All hunters, resident and nonresident, must get the following license if they wish to be able to go waterfowl hunting in the state of Wisconsin. First, everyone who wishes to go waterfowl hunting must get a small game license, state duck stamp, federal duck stamp, and HIP certification. An additional license is required to go hunting for Canadian Geese. All of the proceeds from the licensing goes toward paying to help the conservation of waterfowl[5].

Wisconsin Residents

Residents of the state of Wisconsin get to enjoy the vast amount of natural resources available and wildlife hunting at a discounted rate. For the average Wisconsin hunter the cost in order to go waterfowl hunting is $53. The costs broken down for an average aged Wisconsin resident are as follow (senior citizens and minors receive discounted prices): Small Games license $18, Wisconsin Waterfowl Stamp $7, Federal Migratory Bird Stamp $25, Canada Goose Permit $3, and HIP survey is free[6].

— Material —

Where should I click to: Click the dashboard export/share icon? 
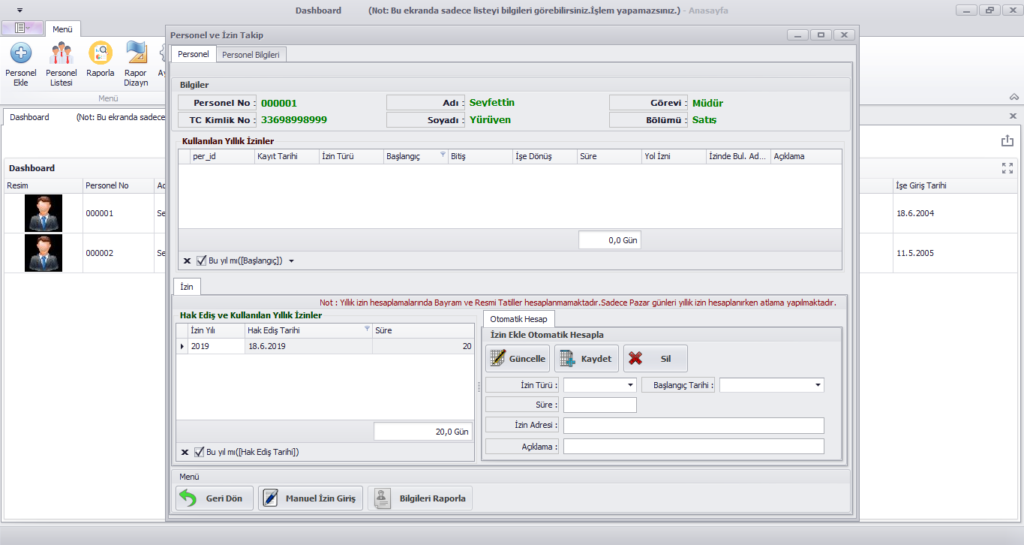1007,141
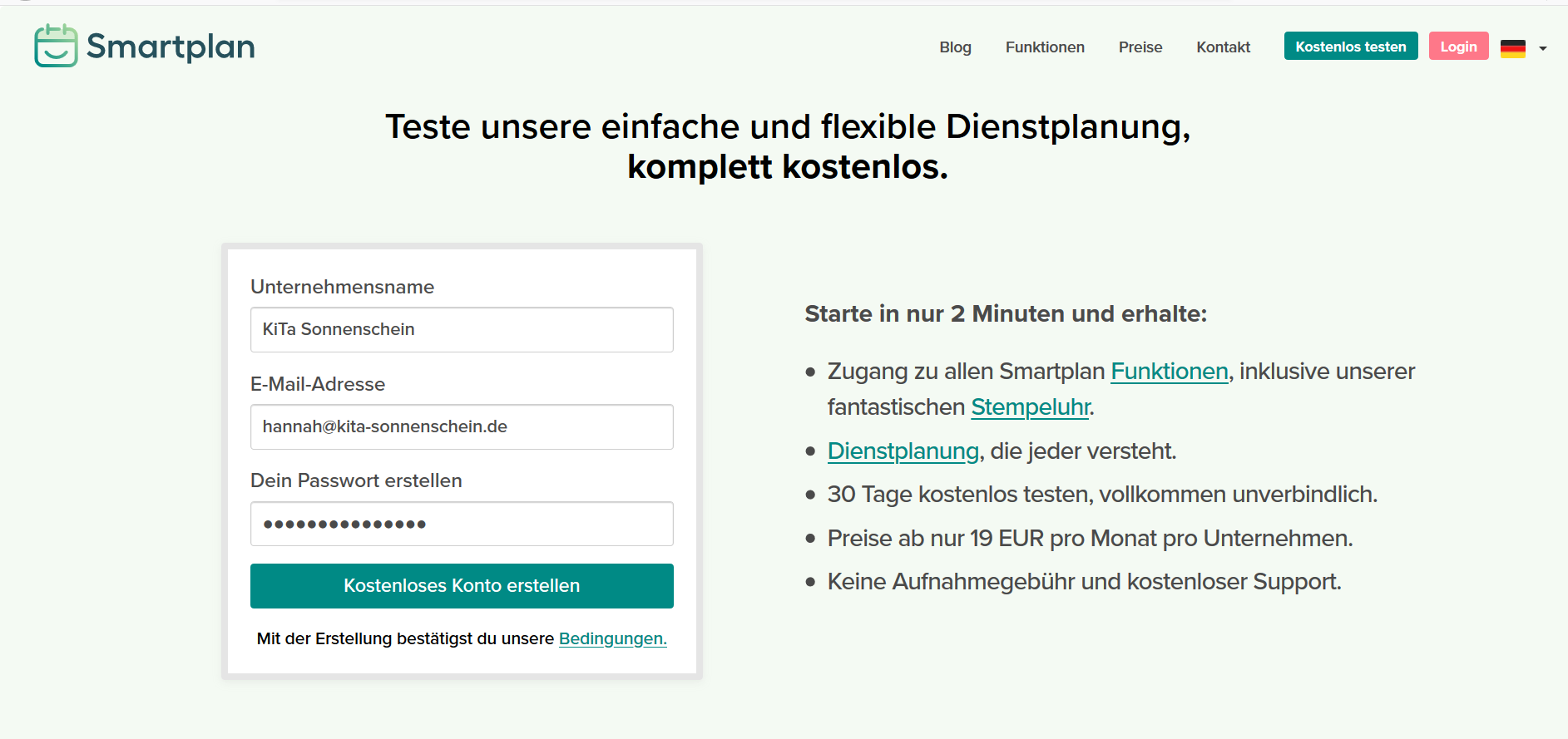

— Task requirements —
(1) According to the Wisconsin waterfowl hunting text, how much does it cost the average Wisconsin hunter to go waterfowl hunting?
(2) List everything that the Wisconsin waterfowl hunting text says every waterfowl hunter must obtain.
(3) Using the Wisconsin waterfowl hunting text, explain why the $53 cost does not apply to every Wisconsin resident who hunts waterfowl.

— The replies —
(1) $53.

(2)
- A small game license
- A state duck stamp
- A federal duck stamp
- HIP certification

(3) The $53 breakdown is for an average-aged Wisconsin resident. Senior citizens and minors receive discounted prices.